[Data for this task]
*** Block opens ***
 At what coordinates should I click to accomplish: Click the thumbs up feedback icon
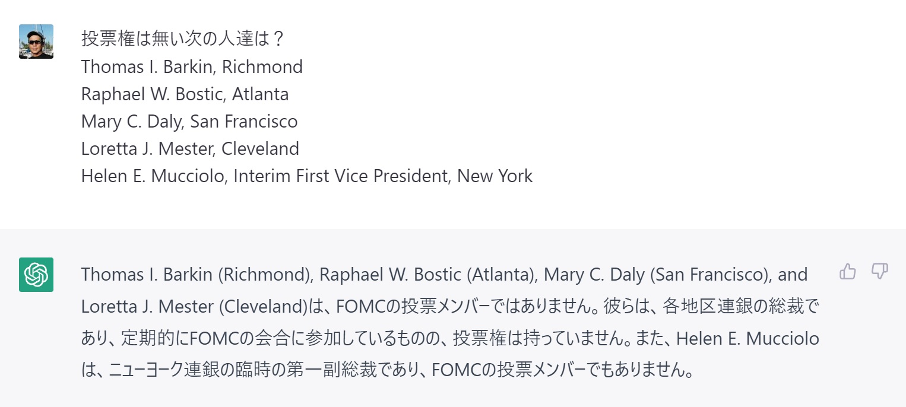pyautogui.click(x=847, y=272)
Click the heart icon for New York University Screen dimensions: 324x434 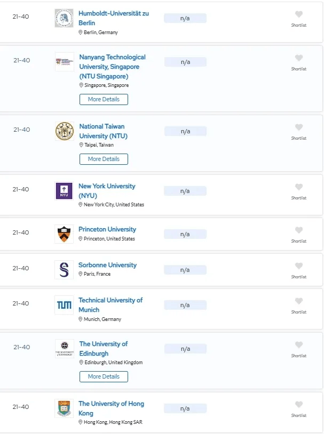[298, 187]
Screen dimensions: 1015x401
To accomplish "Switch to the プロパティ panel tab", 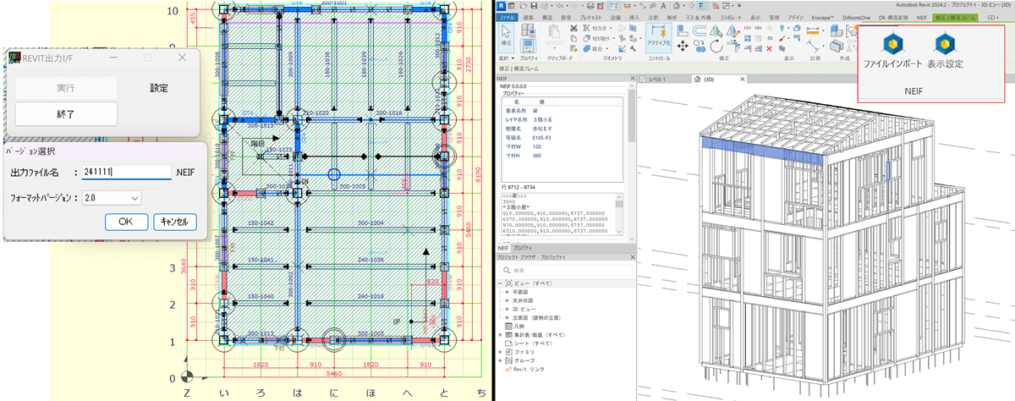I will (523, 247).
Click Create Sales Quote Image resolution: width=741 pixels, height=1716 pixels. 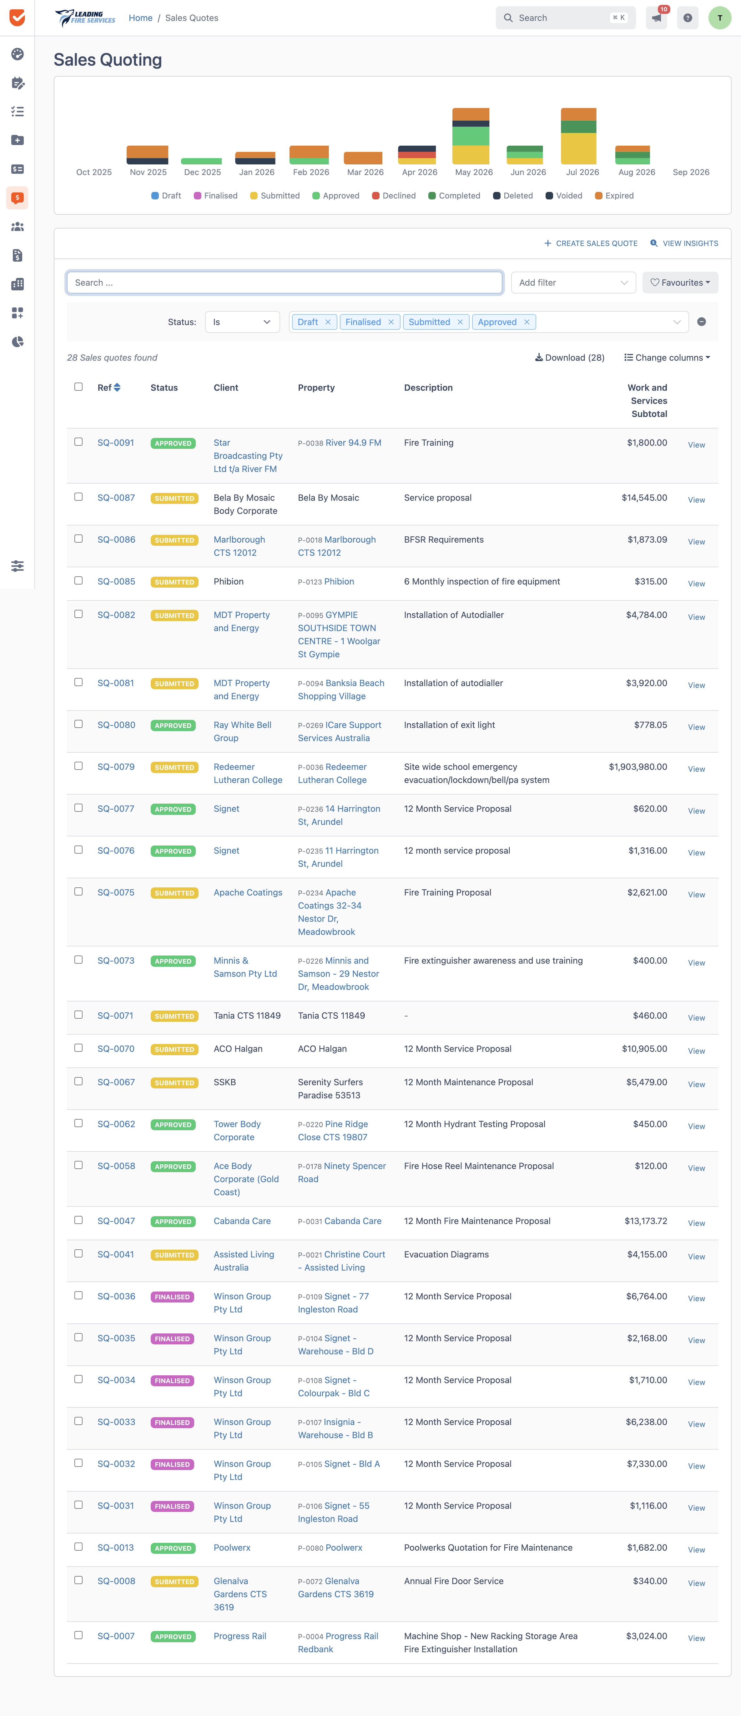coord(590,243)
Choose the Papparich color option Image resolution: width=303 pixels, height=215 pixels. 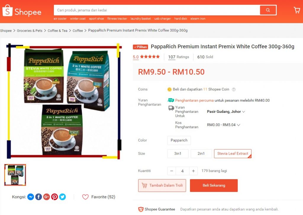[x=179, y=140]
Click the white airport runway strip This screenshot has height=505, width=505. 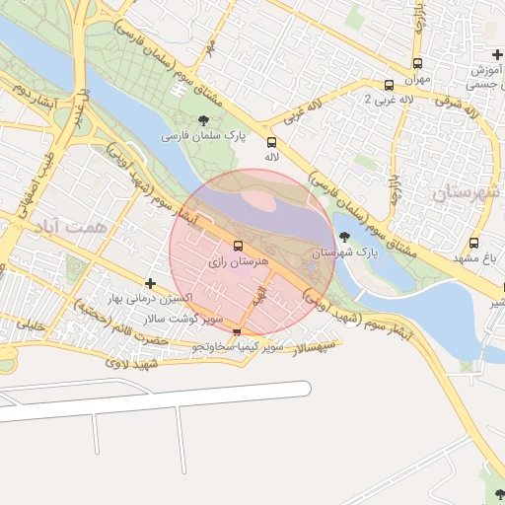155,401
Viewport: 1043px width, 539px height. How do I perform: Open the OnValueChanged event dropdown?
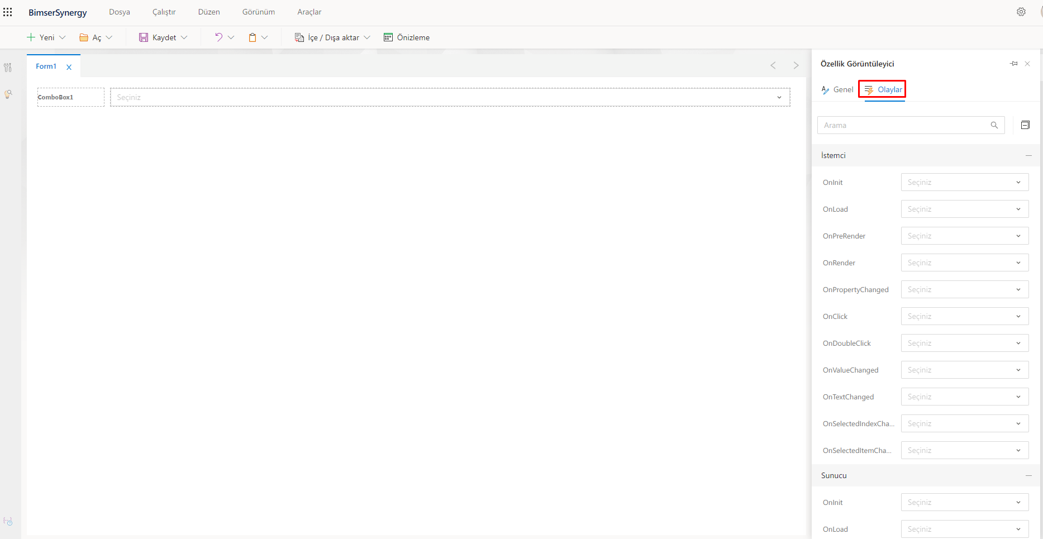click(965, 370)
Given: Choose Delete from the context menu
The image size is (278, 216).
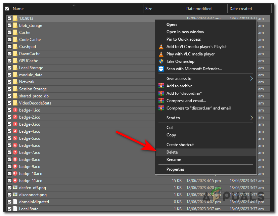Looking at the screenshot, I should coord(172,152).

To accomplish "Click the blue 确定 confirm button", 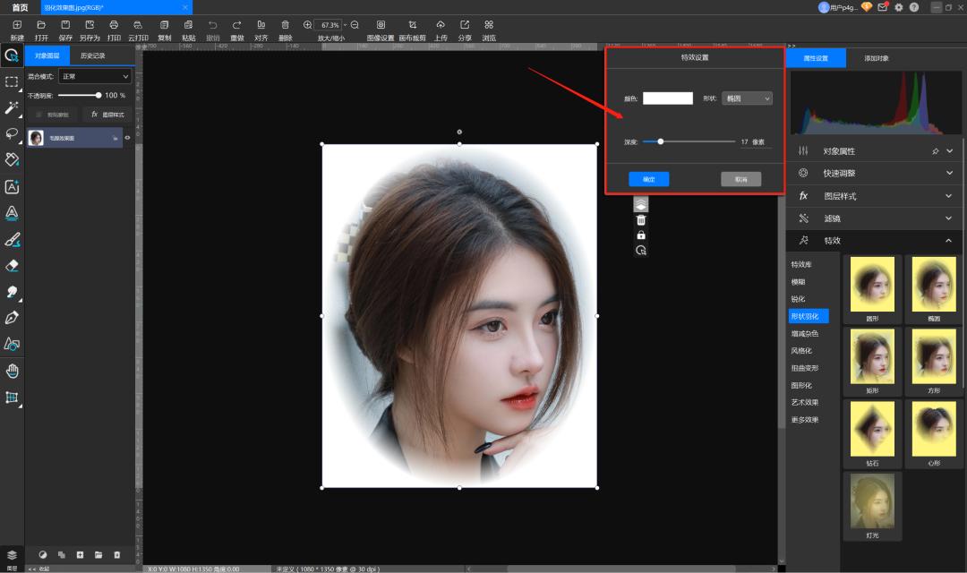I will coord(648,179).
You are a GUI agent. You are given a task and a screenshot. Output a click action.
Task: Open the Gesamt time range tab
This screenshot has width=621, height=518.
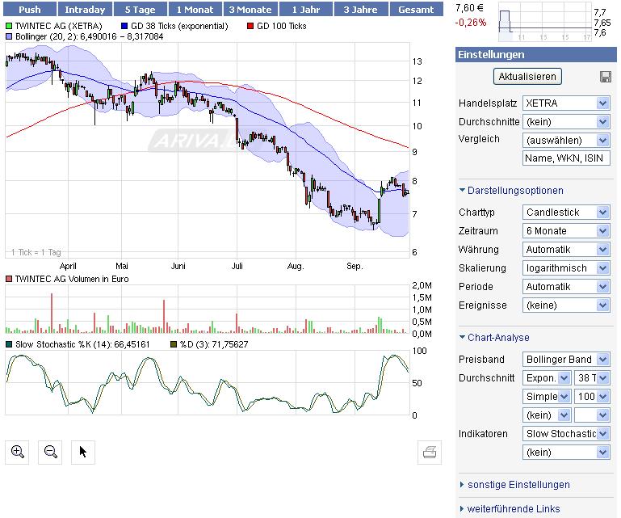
*** Block closes ***
[What you have to do]
Write out verbatim the lines from the one containing "You are a GUI" through the last line of the listing above, and no other lines; omit pictures.

[Expected answer]
You are a GUI agent. You are given a task and a screenshot. Output a click action.
Task: Open the Gesamt time range tab
This screenshot has width=621, height=518.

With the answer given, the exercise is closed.